Asbury Coward (September 19, 1835 – April 28, 1925) was a school leader, Confederate Army officer, and South Carolina Superintendent of Education. Coward was highly-regarded by General Robert E. Lee during his Confederate Army service in the American Civil War and later served as 8th Superintendent of The Citadel (then called the South Carolina Military Academy) from 1890 to 1908.

== Biography ==
He was born on the Quenby Plantation outside Charleston, South Carolina, and graduated from South Carolina Military Academy (now The Citadel) in 1854. He and classmate Micah Jenkins established the King's Mountain Military School in Yorkville in 1855. It closed at the start of the American Civil War. It reopened after the war but the boarding school struggled with the challenging times and closed.

During the Civil War, Coward was commissioned as a colonel and served under General James Longstreet in Tennessee and Georgia. He was also a member of the 5th South Carolina Cavalry Regiment and an assistant adjutant on Col. David Rumph Jones' staff. In one of his reports, Gen. Robert E. Lee described Coward as "one of the best Colonels in his army."

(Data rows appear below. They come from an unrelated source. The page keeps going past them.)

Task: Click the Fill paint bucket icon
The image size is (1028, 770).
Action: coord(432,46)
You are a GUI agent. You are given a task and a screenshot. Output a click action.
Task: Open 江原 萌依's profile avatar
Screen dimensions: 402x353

He served as president of the Kings Mountain, North Carolina, centennial committee. He also had ties to the Charleston St. Andrew's Society.

In 1890, Coward was named Superintendent of The Citadel. He remained in that office until 1908 and died in 1925. He is buried at Rosehill Cemetery in York County.

== Personal life ==
Throughout the years surrounding Coward’s early life and the operation of the Kings Mountain Military School, his household included Charlotte and her daughter Ellen, whose labor as laundresses, seamstresses, and domestic workers contributed materially to the stability of his private life.

Income generated from hiring out Charlotte and other enslaved people financed Coward’s education at the South Carolina Military Academy (now The Citadel) and supported his early professional pursuits.

Ellen, who appears without a surname in pre‑emancipation records, bore five children during her years in the Coward household. Archival records document the births of her first three children in 1857, 1860, and 1862, while two additional children, born in 1866 and 1874, are identified through family oral tradition and genealogical research. A 2024 scholarly article by Thomasina Yuille, published in *Carolina Currents: Studies in South Carolina Culture, Volume 1: New Directions*, presents DNA‑supported genealogical evidence identifying Asbury Coward as the biological father of Mary Ann Hargrove McFall (born 1860) and linking him to at least two of her siblings.

Known in some Reconstruction‑era records as Ellen Coward, she adopted the surname Hargrove by the time of the 1870 census, reflecting the naming choices made by many formerly enslaved people during emancipation.

Ellen remained connected to Coward’s domestic life until sometime after 1874, during a period of escalating racial and political violence in York County following the height of the Klan Wars.

Their grandchild later wrote in his diary—published decades afterward as a memoir—that he believed his grandmother left Yorkville because of Klan activity, noting that she had spoken to him about the atrocities that occurred during that period.

== Legacy ==
The Daughters of the American Revolution erected a monument honoring him at Kings Mountain National Military Park in Blacksburg. The Citadel has a collection of his letters. Winthrop University has a small collection of his letters. His memoir was published in 1968.

The Citadel's mess hall building since 1991, Coward Hall, is named after Colonel Coward.